The most common (DIY-friendly) method before the advent of computer-controlled measurement techniques is the classic free air constant current method, described by Thiele in 1961. This method uses a large resistance (e.g., $R_{\rm test}$ = 500 to 1000 ohms) in series with the driver and a signal generator is used to vary the excitation frequency. The voltage across the loudspeaker terminals is measured and considered proportional to the impedance. It is assumed that variations in loudspeaker impedance will have little effect on the current through the loudspeaker. This is an approximation, and the method results in $Q$ measurement errors for drivers with a high $Z_{\rm max}$ – the measured value of $Z_{\rm max}$ will always be somewhat low. This measurement can be corrected by measuring the total voltage across the calibration resistor and the driver (call this $V$) at resonance and calculating the actual test current $I = V/(R_{\rm test} + Z_{\rm max})$. You may then obtain a corrected $Z_{\rm max}$ = $Z_{\rm max(uncorrected)}\times R_{\rm test}/I$.

A second method is the constant voltage measurement, where the driver is excited by a constant voltage, and the current passing through the coil is measured.
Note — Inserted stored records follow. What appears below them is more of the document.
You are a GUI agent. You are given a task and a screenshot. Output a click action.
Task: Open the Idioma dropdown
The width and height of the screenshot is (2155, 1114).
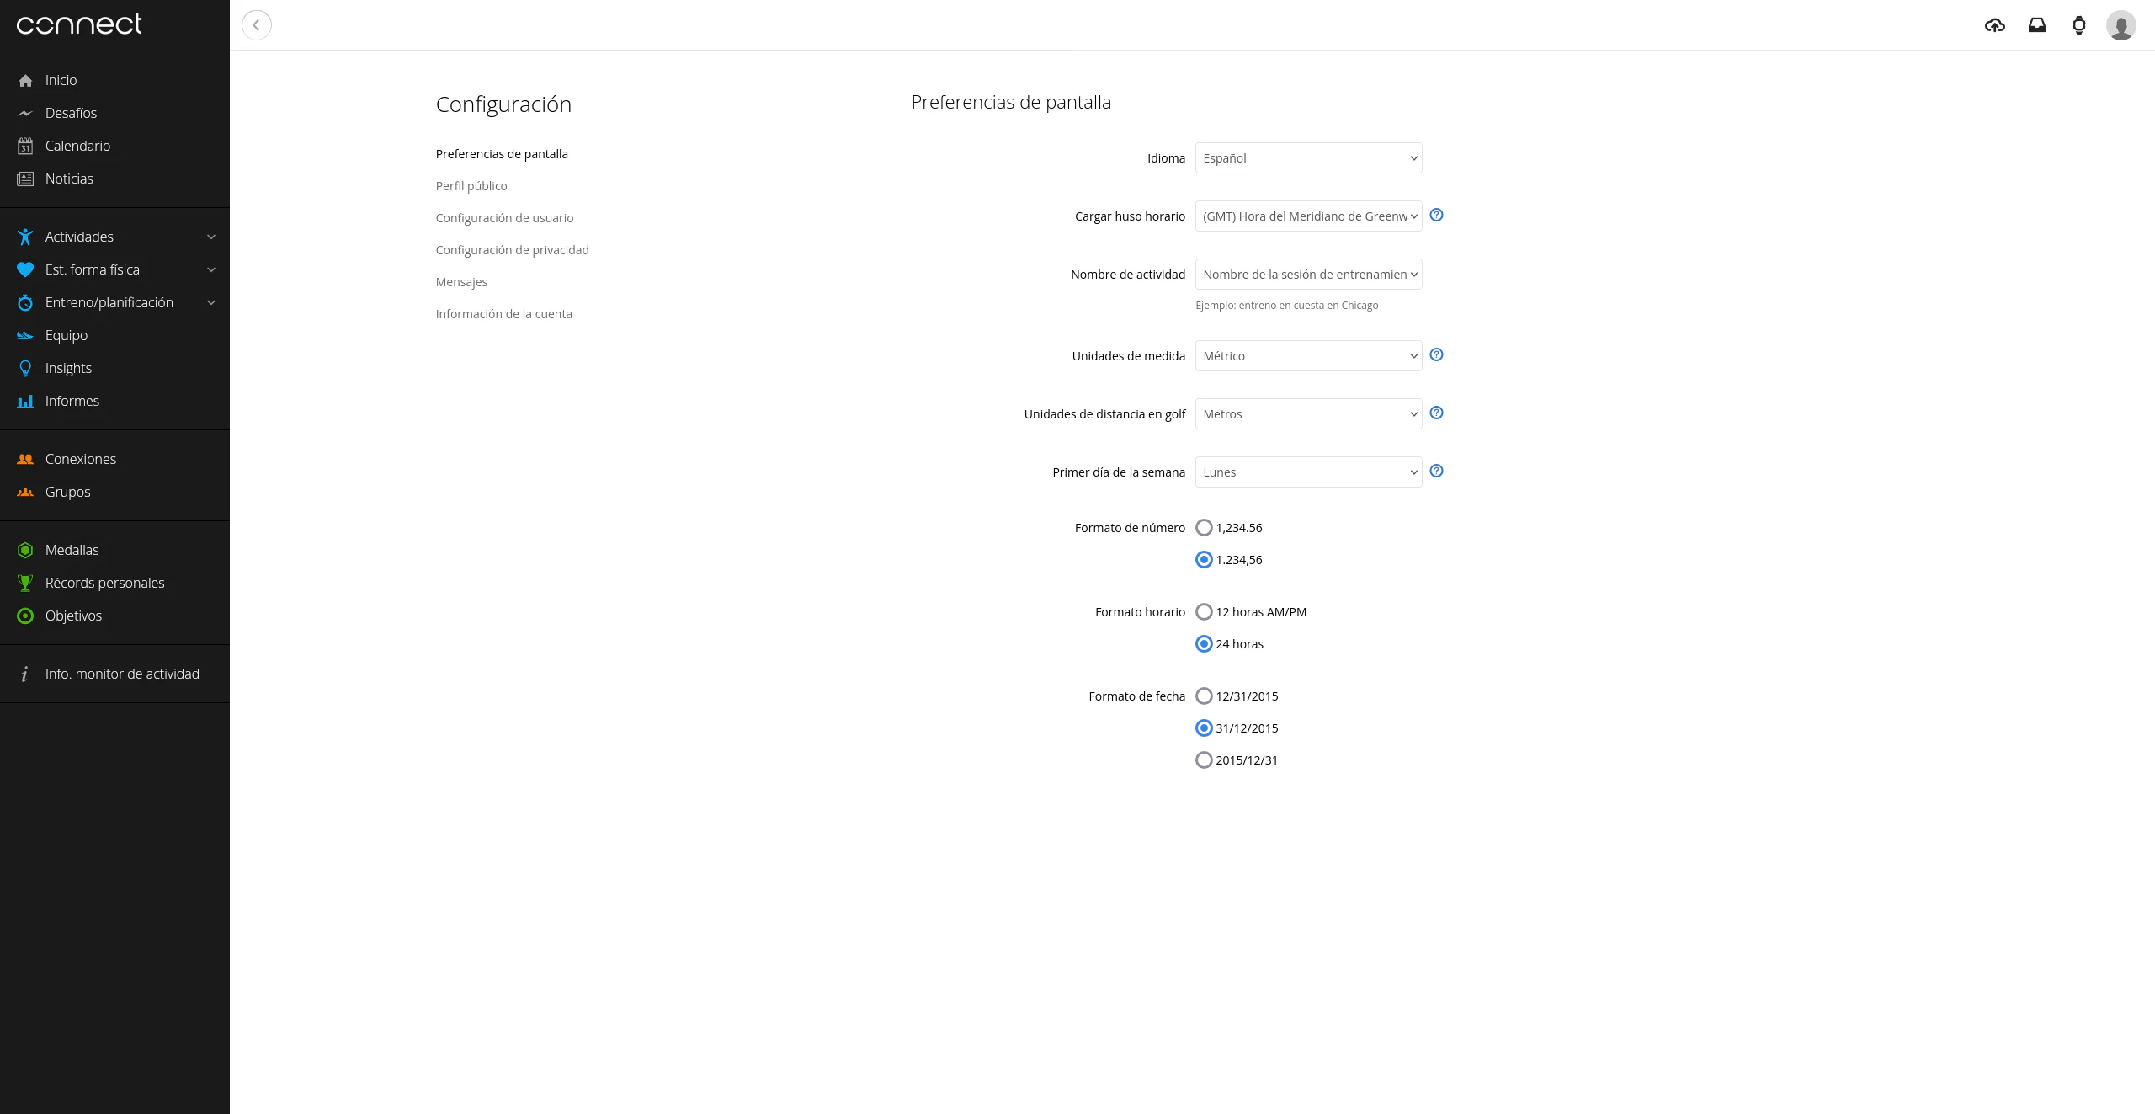(1308, 158)
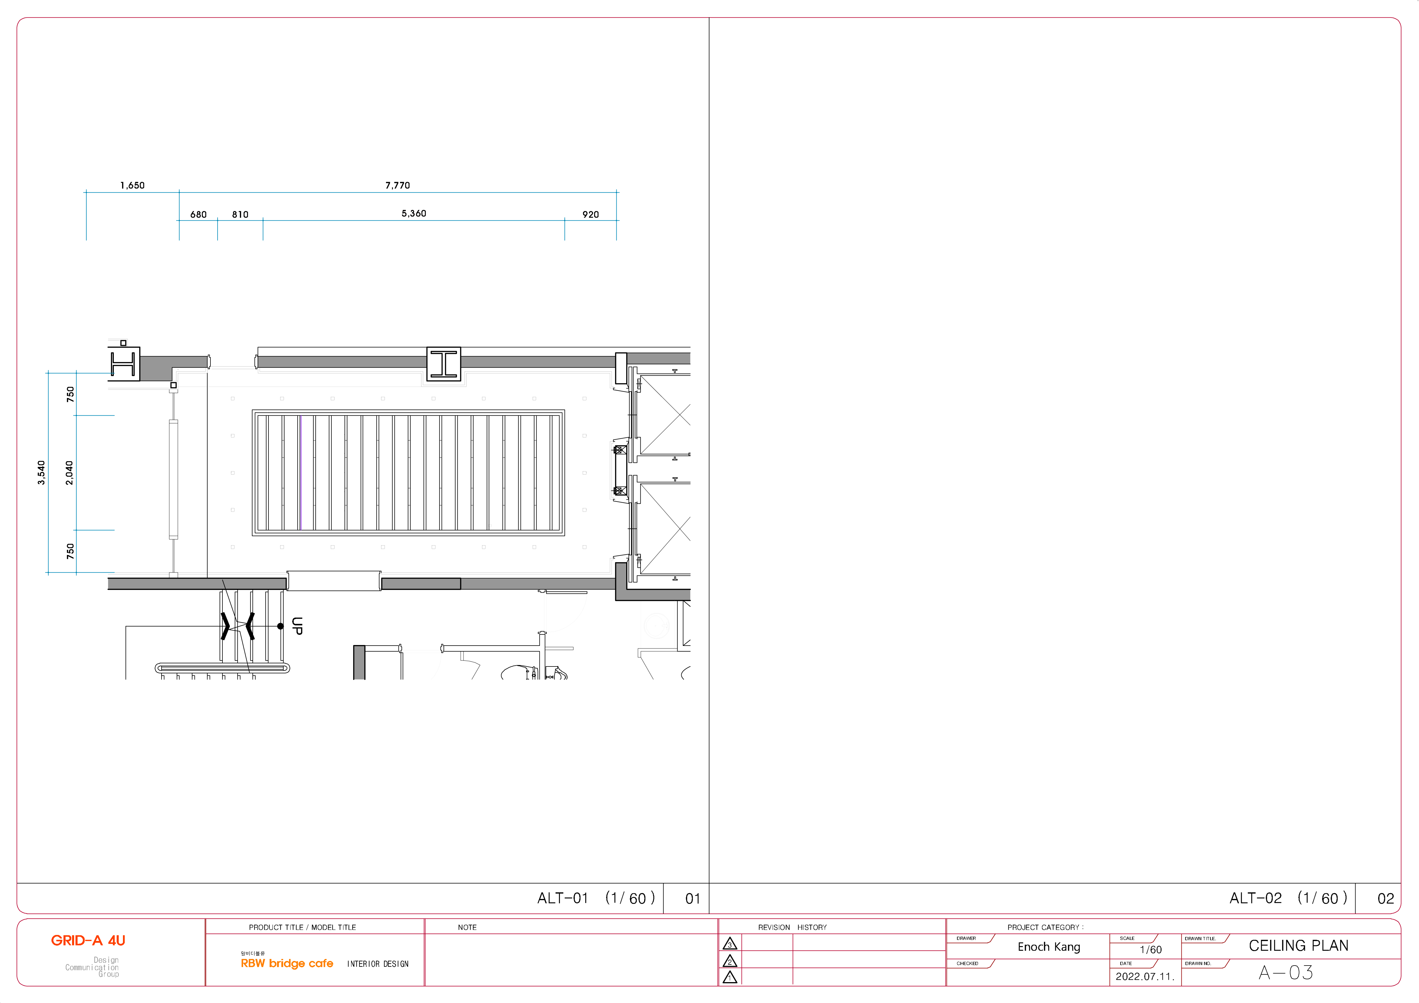The width and height of the screenshot is (1419, 1003).
Task: Click revision triangle number 1
Action: tap(729, 978)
The excitation voltage divided by the measured current equals the impedance.

A common source of error using these first two methods is the use of inexpensive AC voltage meters. Most inexpensive meters are designed to measure residential power frequencies (50–60 Hz) and are increasingly inaccurate at other frequencies (e.g., below 40 Hz or above a few hundred hertz). In addition, distorted or non–sine wave signals can cause measurement inaccuracies. Inexpensive voltmeters are also not very accurate or precise at measuring current and can introduce appreciable series resistance, which causes measurement errors.

A third method is a response to the deficiencies of the first two methods. It uses a smaller (e.g., 10 ohm) series resistor and measurements are made of the voltage across the driver, the signal generator, and/or series resistor for frequencies around resonance. Although tedious, and not often used in manual measurements, simple calculations exist which allow the true impedance magnitude and phase to be determined. This is the method used by many computer loudspeaker measurement systems. When this method is used manually, the result of taking the three measurements is that their ratios are more important than their actual value, removing the effect of poor meter frequency response.